Advent of Code 2021 in pure TensorFlow - day 1

Even if it’s a bit late* I decided to start solving all the puzzles of the Advent of Code (AoC) using TensorFlow.

One may be wondering why solving the AoC puzzles using TensorFlow and what it means to solve them with TensorFlow. First of all, it can be a nice challenge for myself, to see if I’m able to design pure TensorFlow solutions for these challenges. But perhaps more important than the personal challenge, is the demonstration of the power of the framework. In fact, solving a coding puzzle with TensorFlow doesn’t mean throwing fancy machine learning stuff (without any reason) to the problem to solve it. On the contrary, I want to demonstrate the flexibility - and the limitations - of the framework, showing that TensorFlow can be used to solve any kind of problem and that the produced solutions have tons of advantages with respect to the solutions developed using any other programming languages. In fact, I see TensorFlow more as a programming language than as a mere framework. This is a strong statement, but it’s justified (IMHO) by the different way of reasoning one must follow when designing pure-TensorFlow programs.

TensorFlow programs are self-contained descriptions of computation. The inference of a trained machine learning model is a TensorFlow program, but the framework is so flexible that allows describing - and exporting! - generic programs.

I’ll try to write a short article for every problem I solve using TensorFlow (so this is the beginning of a series, I hope!), highlighting the peculiarities of the provided solutions and explaining how to reason when creating TensorFlow programs.

*Today (12 Dec 2021) is the 11th day of the Advent of Code in my timezone (UTC+1).

Advent of Code

To give a bit of context, let’s recap what AoC is. From the about section:

Advent of Code is an Advent calendar of small programming puzzles for a variety of skill sets and skill levels that can be solved in any programming language you like.

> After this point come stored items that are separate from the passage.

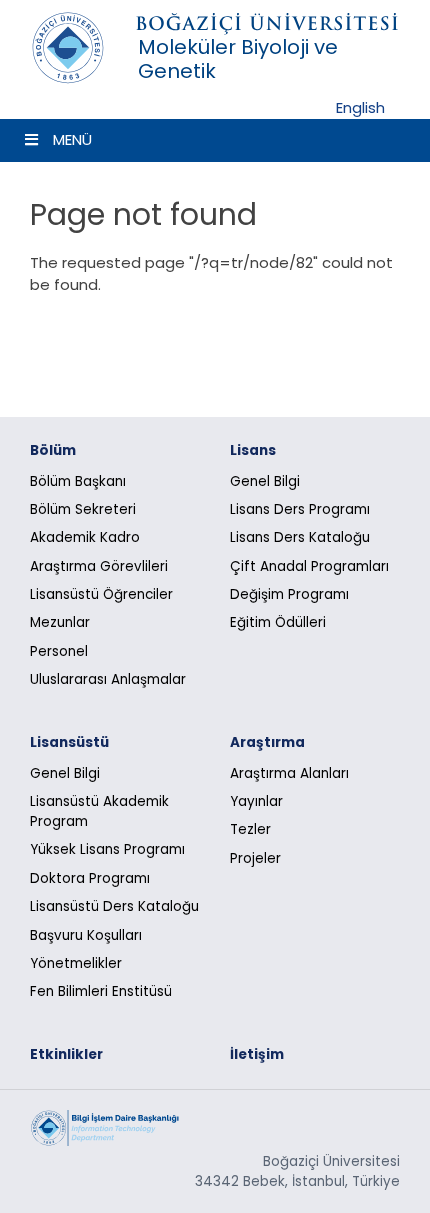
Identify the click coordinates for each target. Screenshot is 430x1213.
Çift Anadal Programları (309, 566)
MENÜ (72, 139)
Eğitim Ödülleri (278, 622)
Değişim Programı (289, 594)
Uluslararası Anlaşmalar (108, 679)
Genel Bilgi (265, 481)
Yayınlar (256, 801)
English (360, 107)
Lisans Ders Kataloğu (300, 537)
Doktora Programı (90, 878)
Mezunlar (60, 622)
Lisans (253, 450)
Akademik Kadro (85, 537)
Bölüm (53, 450)
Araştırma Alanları (289, 773)
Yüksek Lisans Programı (107, 849)
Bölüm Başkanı (78, 481)
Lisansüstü (69, 742)
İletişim (257, 1054)
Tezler (250, 829)
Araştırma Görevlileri (99, 566)
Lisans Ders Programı (300, 509)
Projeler (255, 858)
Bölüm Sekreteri (83, 509)
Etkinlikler (66, 1054)
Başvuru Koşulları (86, 935)
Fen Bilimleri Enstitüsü (101, 991)
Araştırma (267, 742)
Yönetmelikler (76, 963)
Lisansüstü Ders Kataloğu (114, 906)
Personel (59, 651)
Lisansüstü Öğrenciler (101, 594)
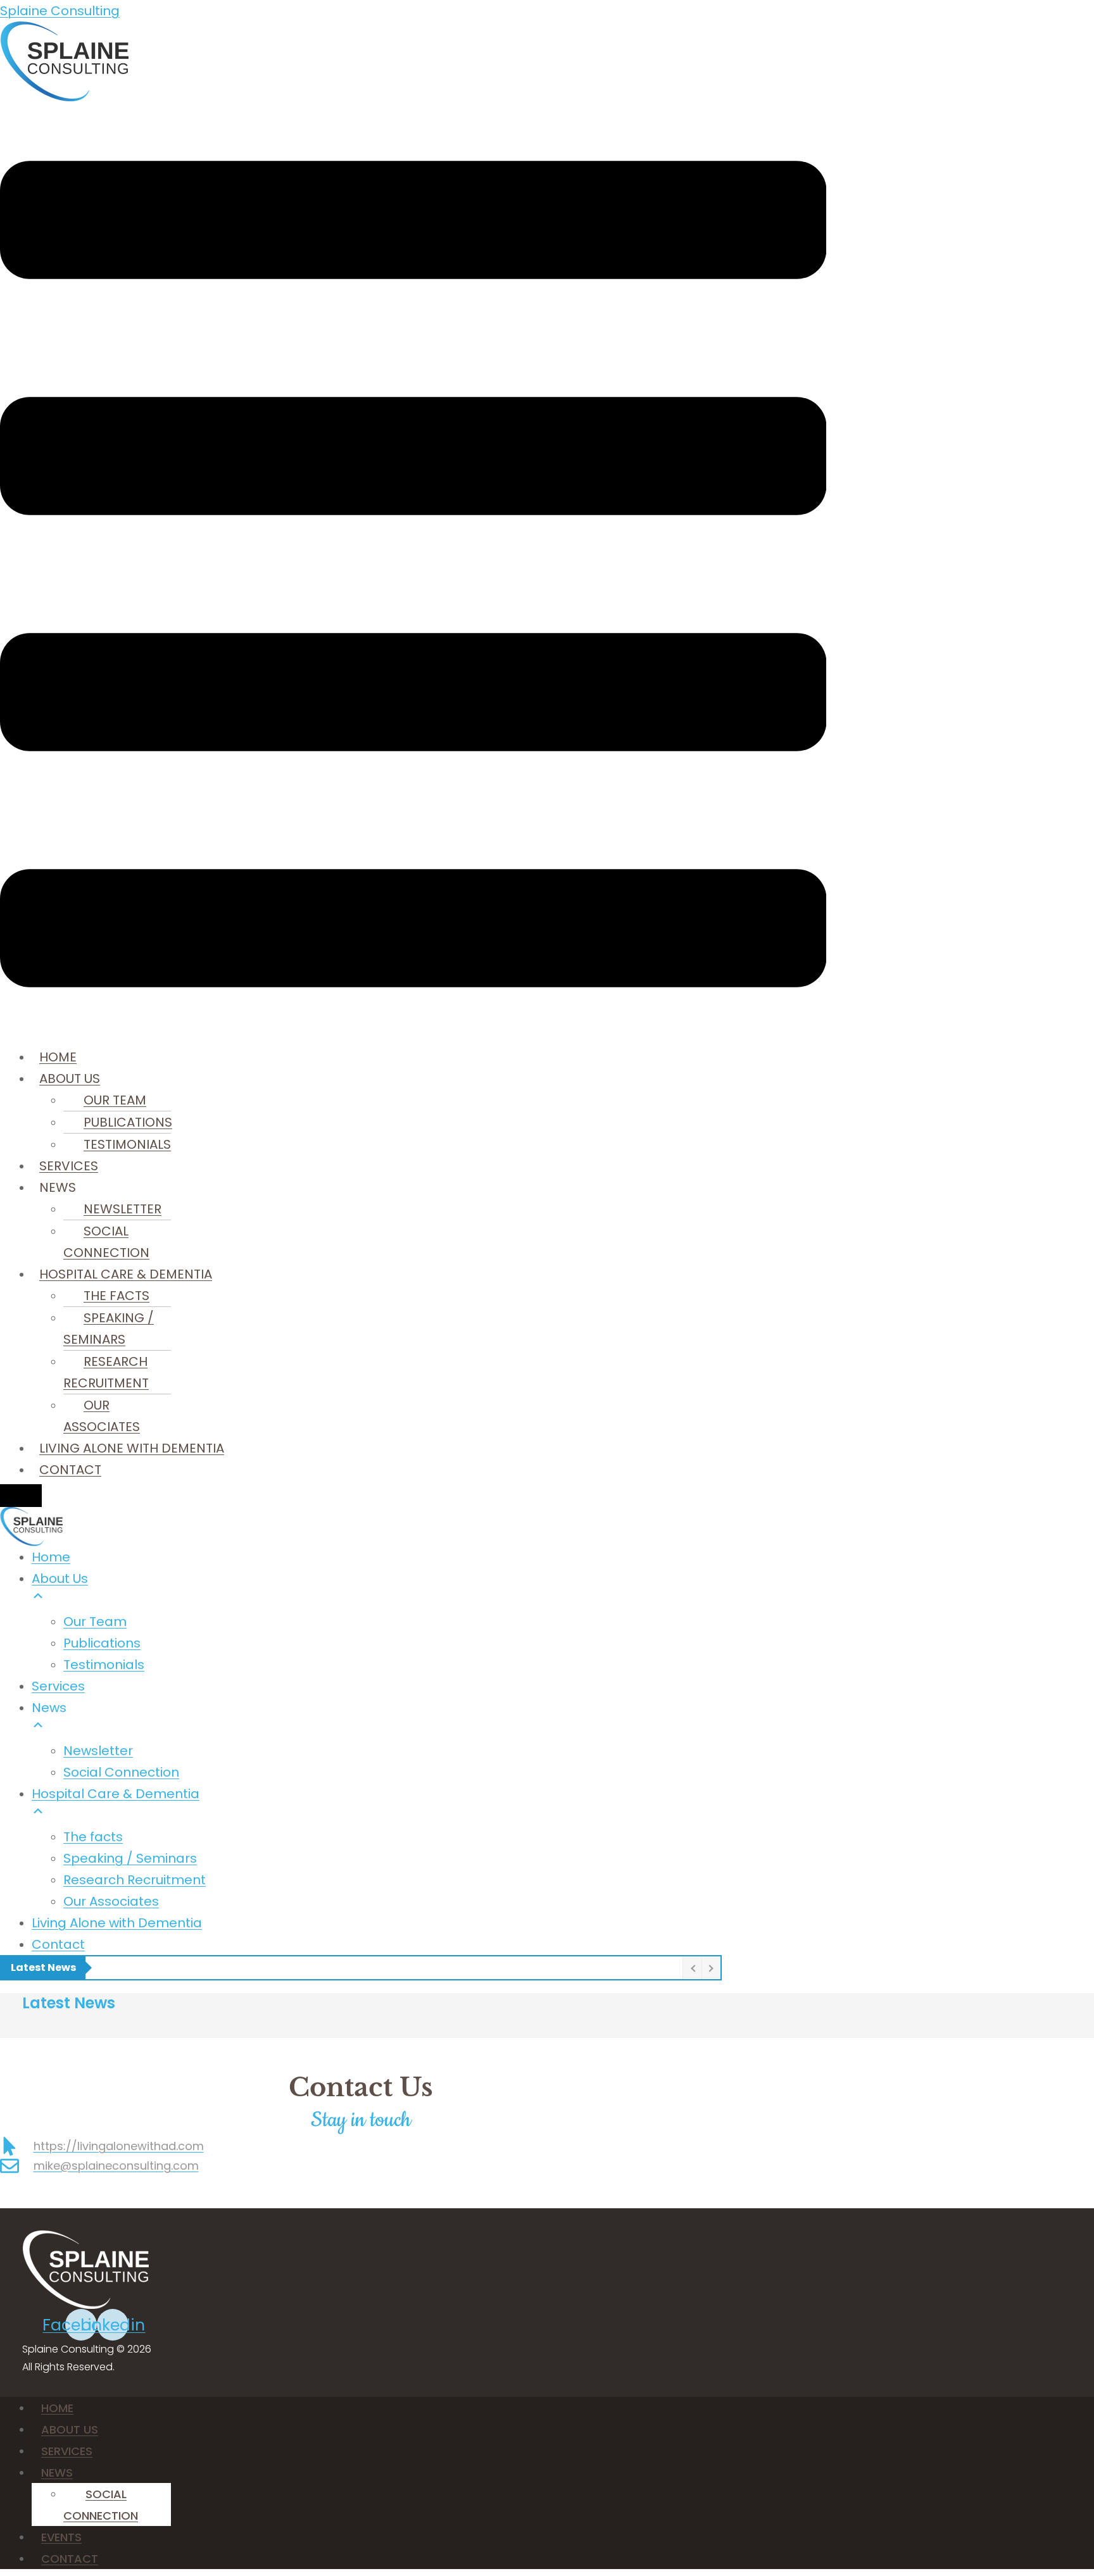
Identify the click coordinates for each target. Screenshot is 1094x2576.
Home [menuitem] (51, 1557)
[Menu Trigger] (21, 1495)
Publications (128, 1122)
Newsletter (122, 1209)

This is pretty much what we need to know. Every year, from the 1st to the 25th of December we do have a puzzle to solve. As I said, I’m a bit late to the party since I decided to start this AoC journey only today, but after all, every cloud has a silver lining. In fact, I can safely stream all the solutions I write without ruining the challenge to anyone, since the various daily leaderboards are all full.

Day 1: Sonar Sweep: part one

You can click on the title above to read the full text of the puzzle. The TLDR version is:

You are given with a set of numbers like


the puzzle goal is count the number of times there’s an increase. In the example above, the changes are

199 (N/A - no previous measurement)
200 (increased)
208 (increased)
210 (increased)
200 (decreased)
207 (increased)
240 (increased)
269 (increased)
260 (decreased)
263 (increased)

so the answer to the puzzle is 7.

We have all the information required to solve the task. On the AoC page, we can download the real input, that’s a text file with the same format presented above, that we can put next to the TensorFlow program we are implementing.

Design phase

The nature of this task is sequential. We should read the file line by line, convert the line into a number, and compare the i-th number with the (i-1)th. If there’s an increase, add one to the counter.

Hence we need a counter, and another variable to keep track of the (i-1)th number, while we process the i-th. Having variables means that our TensorFlow program needs to create a state. Every time the word state occurs during the design phase of a TensorFlow program, this article should come to mind.

A state is nothing but a tf.Variable, but a tf.Variable in a TensorFlow program (that, I want to stress to the reader, is a description of the computation) is a node in a graph, that should be declared once. A tf.Variable behaves like a Python variable when in eager mode, but the TensorFlow programs are (and must) be executed in graph mode, and the tf.Variable are nodes that can be declared once and repeatedly used.

Input pipeline

Being sequential, we can use all the input pipelines offered by TensorFlow to efficiently read the data, process, and loop over it.

dataset ="input").map(
    lambda string: tf.strings.to_number(string, out_type=tf.int64)

Straightforward. We read the “input” file using the TextLineDataset object. This specialization automatically creates a new element for every new line in the file. Through the map method, we apply the conversion from tf.string to tf.int64.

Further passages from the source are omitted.